No anexo da PEJ, onde atualmente há 76 apenados, todos estão envolvidos em alguma atividade de trabalho, seja dentro da casa prisional ou nesses locais na comunidade. Para os trabalhos nas escolas e no asilo, são selecionados de acordo com as demandas e os perfis de cada um.
— Estar num ambiente escolar traz esse vínculo com a família. Muitos têm filhos, e poder como hoje instalar esse balanço que as crianças vão usar, isso traz uma empatia emocional, desperta memórias. A mesma coisa no asilo, onde eles lembram dos familiares. Traz esse impacto afetivo — afirma o tenente José Fernando Pinheiro da Silva, um dos responsáveis por manter o projeto no anexo da PEJ.
Esta não é a única iniciativa de trabalho realizada na penitenciária. Em dezembro, GZH mostrou que uma usina de reciclagem funciona dentro da casa prisional. No ano passado, mais de 46 toneladas de resíduos foram recicladas no local. No caso dos trabalhos nas escolas e asilo, os presos não são remunerados, mas igualmente recebem a remissão da pena (a cada três dias de trabalho, um é descontado).

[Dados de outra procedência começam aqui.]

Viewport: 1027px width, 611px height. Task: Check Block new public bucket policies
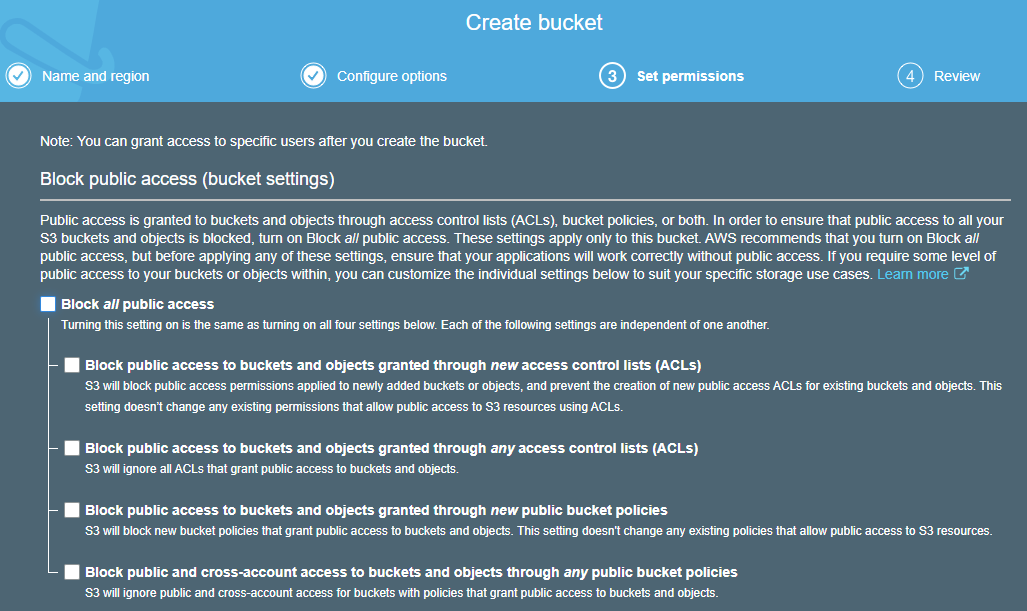point(72,510)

— Os presos se sentem valorizados, fazendo algo útil para as demais pessoas. Se sentem bem por estarem lá. É uma ação em que todo mundo ganha. Ele sai do ambiente prisional, vai para ambiente escolar, lembra do tempo que ele estudou. Acho que até que, se analisar, o preso é quem ganha mais. Ele se revigora, para a autoestima dele é muito bom. Buscamos que eles encontrem dignidade fazendo algo que é bom para ele e para todos — diz o diretor da PEJ, major Fabiano Dorneles.